::: Task material

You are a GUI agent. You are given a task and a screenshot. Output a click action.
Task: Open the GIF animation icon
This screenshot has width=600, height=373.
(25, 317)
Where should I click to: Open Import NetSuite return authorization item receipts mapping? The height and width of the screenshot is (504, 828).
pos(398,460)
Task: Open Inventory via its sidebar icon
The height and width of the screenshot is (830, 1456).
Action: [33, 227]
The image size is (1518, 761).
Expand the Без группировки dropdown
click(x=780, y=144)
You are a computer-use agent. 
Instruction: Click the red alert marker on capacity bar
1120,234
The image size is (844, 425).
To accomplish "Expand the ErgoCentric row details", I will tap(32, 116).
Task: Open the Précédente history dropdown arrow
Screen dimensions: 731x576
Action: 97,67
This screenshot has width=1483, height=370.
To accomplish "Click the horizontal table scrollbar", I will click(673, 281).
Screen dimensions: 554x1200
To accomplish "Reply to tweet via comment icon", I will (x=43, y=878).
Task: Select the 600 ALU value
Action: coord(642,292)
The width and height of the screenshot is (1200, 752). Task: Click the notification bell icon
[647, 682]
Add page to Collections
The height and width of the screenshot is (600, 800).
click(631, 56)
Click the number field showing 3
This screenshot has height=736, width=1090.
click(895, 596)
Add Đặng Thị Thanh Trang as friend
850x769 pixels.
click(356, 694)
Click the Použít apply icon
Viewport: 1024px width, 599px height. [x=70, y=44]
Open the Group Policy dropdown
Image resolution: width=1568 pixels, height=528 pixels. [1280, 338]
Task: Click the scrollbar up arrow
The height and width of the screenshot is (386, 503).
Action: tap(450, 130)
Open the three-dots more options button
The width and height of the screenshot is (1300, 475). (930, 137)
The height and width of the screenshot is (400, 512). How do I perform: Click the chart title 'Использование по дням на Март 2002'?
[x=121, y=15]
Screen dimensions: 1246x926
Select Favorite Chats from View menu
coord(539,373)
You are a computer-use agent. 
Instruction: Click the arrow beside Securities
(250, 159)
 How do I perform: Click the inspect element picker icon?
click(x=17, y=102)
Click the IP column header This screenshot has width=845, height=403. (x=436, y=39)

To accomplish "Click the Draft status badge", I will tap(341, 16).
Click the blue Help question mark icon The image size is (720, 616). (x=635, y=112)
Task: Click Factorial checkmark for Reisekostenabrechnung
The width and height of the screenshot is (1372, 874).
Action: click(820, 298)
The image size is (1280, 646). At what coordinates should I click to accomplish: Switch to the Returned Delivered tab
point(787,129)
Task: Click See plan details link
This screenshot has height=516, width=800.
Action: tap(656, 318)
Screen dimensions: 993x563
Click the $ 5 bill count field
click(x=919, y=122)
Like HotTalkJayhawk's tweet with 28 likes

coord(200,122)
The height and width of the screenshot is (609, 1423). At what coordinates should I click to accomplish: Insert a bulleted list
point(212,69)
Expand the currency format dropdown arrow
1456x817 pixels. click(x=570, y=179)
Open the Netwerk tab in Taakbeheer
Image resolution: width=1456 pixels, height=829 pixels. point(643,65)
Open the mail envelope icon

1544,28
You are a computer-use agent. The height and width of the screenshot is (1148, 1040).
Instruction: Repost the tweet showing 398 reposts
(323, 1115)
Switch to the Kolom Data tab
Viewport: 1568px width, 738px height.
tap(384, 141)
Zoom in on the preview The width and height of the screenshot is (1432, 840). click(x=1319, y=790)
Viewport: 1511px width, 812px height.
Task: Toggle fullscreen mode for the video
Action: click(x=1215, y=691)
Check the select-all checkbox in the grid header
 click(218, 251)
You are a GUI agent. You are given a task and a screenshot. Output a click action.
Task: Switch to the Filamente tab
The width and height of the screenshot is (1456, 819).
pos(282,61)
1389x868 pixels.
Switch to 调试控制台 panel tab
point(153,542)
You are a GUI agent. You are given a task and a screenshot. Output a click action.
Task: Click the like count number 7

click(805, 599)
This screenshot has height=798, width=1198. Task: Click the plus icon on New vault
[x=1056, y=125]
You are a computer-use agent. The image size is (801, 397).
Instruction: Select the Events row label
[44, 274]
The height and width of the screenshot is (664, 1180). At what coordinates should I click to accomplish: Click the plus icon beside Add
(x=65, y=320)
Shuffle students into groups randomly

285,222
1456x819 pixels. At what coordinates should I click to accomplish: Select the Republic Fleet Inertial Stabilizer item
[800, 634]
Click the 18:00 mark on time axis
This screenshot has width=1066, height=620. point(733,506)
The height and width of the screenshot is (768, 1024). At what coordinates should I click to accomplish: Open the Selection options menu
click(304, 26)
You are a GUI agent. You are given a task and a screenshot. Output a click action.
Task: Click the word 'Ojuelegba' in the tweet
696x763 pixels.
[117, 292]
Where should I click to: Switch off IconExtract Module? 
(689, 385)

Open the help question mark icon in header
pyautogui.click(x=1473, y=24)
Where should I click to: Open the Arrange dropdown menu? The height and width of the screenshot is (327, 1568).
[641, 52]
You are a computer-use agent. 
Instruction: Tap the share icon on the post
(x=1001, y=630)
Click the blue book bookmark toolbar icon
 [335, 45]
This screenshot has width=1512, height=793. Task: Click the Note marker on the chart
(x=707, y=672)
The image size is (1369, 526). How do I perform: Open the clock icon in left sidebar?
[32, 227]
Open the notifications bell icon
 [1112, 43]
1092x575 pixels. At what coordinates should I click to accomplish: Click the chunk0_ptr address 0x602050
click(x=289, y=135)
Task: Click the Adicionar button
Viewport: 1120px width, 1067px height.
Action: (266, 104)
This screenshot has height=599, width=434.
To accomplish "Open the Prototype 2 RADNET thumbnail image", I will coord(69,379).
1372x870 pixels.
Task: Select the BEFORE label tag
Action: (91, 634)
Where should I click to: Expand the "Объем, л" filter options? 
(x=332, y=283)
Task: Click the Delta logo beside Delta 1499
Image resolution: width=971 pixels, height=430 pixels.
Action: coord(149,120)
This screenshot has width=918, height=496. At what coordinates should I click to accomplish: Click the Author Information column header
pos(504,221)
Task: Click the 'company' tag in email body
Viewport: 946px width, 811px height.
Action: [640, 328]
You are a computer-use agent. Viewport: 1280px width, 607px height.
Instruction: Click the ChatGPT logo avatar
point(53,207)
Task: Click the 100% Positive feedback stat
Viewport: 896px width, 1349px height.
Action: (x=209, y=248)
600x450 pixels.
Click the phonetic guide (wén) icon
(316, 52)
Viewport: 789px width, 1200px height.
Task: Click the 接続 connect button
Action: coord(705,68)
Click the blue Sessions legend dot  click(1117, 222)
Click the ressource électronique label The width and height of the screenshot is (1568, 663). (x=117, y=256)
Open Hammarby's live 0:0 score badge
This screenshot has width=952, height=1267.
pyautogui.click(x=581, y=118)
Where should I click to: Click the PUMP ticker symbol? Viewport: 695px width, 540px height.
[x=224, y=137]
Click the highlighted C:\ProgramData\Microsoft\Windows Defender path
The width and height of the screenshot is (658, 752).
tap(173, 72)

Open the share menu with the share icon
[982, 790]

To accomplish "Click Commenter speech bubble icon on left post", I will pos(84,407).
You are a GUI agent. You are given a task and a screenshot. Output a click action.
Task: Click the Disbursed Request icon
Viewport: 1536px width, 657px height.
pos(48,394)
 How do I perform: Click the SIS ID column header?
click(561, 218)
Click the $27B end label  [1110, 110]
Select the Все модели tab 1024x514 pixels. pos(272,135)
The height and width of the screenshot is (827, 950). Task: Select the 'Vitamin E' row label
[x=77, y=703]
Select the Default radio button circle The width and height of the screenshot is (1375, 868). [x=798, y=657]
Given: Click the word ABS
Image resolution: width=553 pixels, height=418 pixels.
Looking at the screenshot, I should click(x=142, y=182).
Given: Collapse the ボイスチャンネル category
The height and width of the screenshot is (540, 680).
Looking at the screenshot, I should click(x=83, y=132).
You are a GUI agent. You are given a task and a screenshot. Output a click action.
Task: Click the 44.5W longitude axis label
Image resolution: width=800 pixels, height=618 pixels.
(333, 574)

::::::

• _What you are asked to do_: I'd like the lines above from the one with "Where should I click to: Open Import" up to and including the one with "Task: Open the Précédente" copied exactly, with no other lines.

• _Answer_:
Where should I click to: Open Import NetSuite return authorization item receipts mapping? The height and width of the screenshot is (504, 828).
pos(398,460)
Task: Open Inventory via its sidebar icon
The height and width of the screenshot is (830, 1456).
Action: [33, 227]
The image size is (1518, 761).
Expand the Без группировки dropdown
click(x=780, y=144)
You are a computer-use agent. 
Instruction: Click the red alert marker on capacity bar
1120,234
The image size is (844, 425).
To accomplish "Expand the ErgoCentric row details", I will tap(32, 116).
Task: Open the Précédente history dropdown arrow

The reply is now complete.